Il successo può essere una condizione facilitante nella vita, ma nella nostra società sembra essere una condizione necessaria alla felicità. Nulla di più stupido. Non a caso l’autostima di molte persone va sotto zero perché si basa sui risultati, anziché sulla propria dignità interiore.
Chi ricerca la fama e il successo vende agli altri una parte della propria vita. Chi fa qualcosa non per amore, ma per riuscire e ottenere l’approvazione degli altri non è più libero: la sua felicità dipende dagli altri. Si pensi al grande cantante, allo sportivo, all’attore: si può cantare, correre e recitare anche quando il successo non arriva o è finito, la vera gioia è fare ciò che piace. Chi invece aspetta la gloria non ama veramente ciò che fa e quando il successo finisce resta a bocca asciutta, esistenzialmente povero, senza più nulla che riempia la sua vita.
La giovanissima che sogna di diventare modella o attrice (o semplicemente velina), il ragazzino che sogna di diventare Pallone d’oro o un famosissimo cantante rock sono esempi di come la cultura dell’apparire anziché dell’essere sia dominante e sia addirittura promossa da molti media il cui unico scopo è fare audience.
Nella nostra società si parla spesso di perdenti o vincenti, anziché di felici o infelici. Che senso ha essere vincenti se poi non si è felici? Cambiamo quindi l’ordine di priorità dei nostri obiettivi:
prima si deve essere felici e poi, semmai, vincenti.
Non a caso parlo di personalità critiche solo in relazione alla felicità, l’unica gara cui, a mio avviso, non ha senso sottrarsi, pena il permanere in questa valle di lacrime in modo molto miserevole.
Successo e personalità critiche
Diverse personalità critiche sembrano non essere immuni dal fascino del successo, facendosi trascinare nel gorgo dell’assoluta assenza di semplicità. Sì, perché, se il successo (carriera, ricchezza, vittoria ecc.) è ricercato come fine della propria esistenza, non può che farci vedere la realtà in modo talmente complesso e difficile da perdere ogni aggancio con ciò che è puro e semplice.
Spesso, osservando l’importanza e i mezzi con cui si vuole arrivare al successo, si è in grado di stabilire la (o le) personalità critiche dominanti del soggetto. Basti pensare che anche chi dovrebbe essere semplice per definizione, il mistico, spesso non sa resistere al fascino del successo e tende a creare una carriera ecclesiastica o addirittura post-terrena (le varie gerarchie di santi!).
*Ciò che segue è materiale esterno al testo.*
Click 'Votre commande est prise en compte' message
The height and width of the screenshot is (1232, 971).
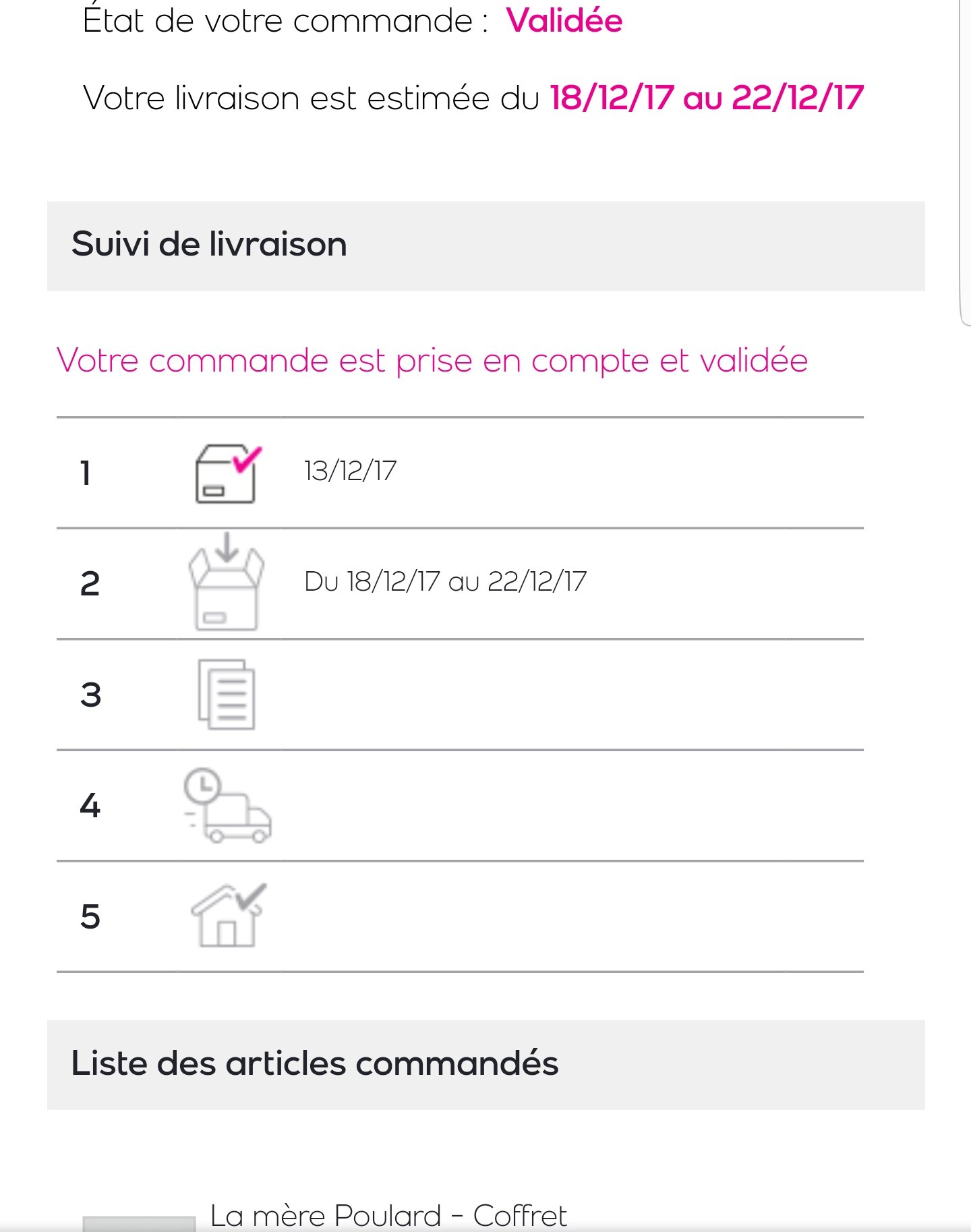(432, 361)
La ricerca del successo è intimamente legata alla personalità critica dell’apparente, ma è interessante notare come sia un concetto trasversale, fine anche di altre personalità. Mentre per l’apparente è fondamentale, per le altre personalità critiche può rappresentare la classica ciliegina sulla torta
Per esempio, lo svogliato può esserne immune, ma il più delle volte lo ricerca attraverso la strada più breve, senza fare fatica e, in assenza di condizioni fortuite, fallisce sempre.
L’irrazionale o il romantico non adottano strategie logiche, ma si affidano ai loro sogni o a considerazioni del tutto campate per aria.
Il debole lo cerca attraverso vie convenzionali salvo il fatto di dover rimarcare sovente che “gli altri non giocano secondo le regole”.

La ricerca del successo è una delle cause più comuni di stress negativo: il successo logora chi non ce l’ha
Il violento può fare un uso eccessivo della forza proprio in base al concetto che il fine giustifica i mezzi, il successo assume per lui un valore etico.
Il sopravvivente può vivere di piccoli successi quotidiani, di fatto esagerati nell’importanza.
L’insoddisfatto, spesso perfezionista, vede il successo come una droga che non basta mai.
Lo statico e il vecchio tendono a vivere dei successi del passato, di fatto sopravvivendo a essi.
L’insufficiente tende a vivere del successo di chi ha vicino, scambiandolo per il proprio (classico caso della donna giovane che sposa un vecchio nababbo).
L’insofferente ha un rapporto di amore-odio con il successo, la cui aspettativa è vissuta con calma e gioia finché non va in frantumi.
Il contemplativo ha del successo una visione più a lungo termine, meno terrena, quasi mistica. Basti pensare all’immortalità presunta dell’arte.
Tranne alcune personalità ((inibiti, fobici, patosensibili, dissoluti, semplicistici, indecisi) la ricerca del successo può essere uno degli scopi dell’esistenza, ma spesso con una priorità bassa o marginale, mai così pressante come nell’apparente che vede nel successo l’unica forma positiva dell’essere e quindi lo ricerca come naturale esibizione del proprio sé.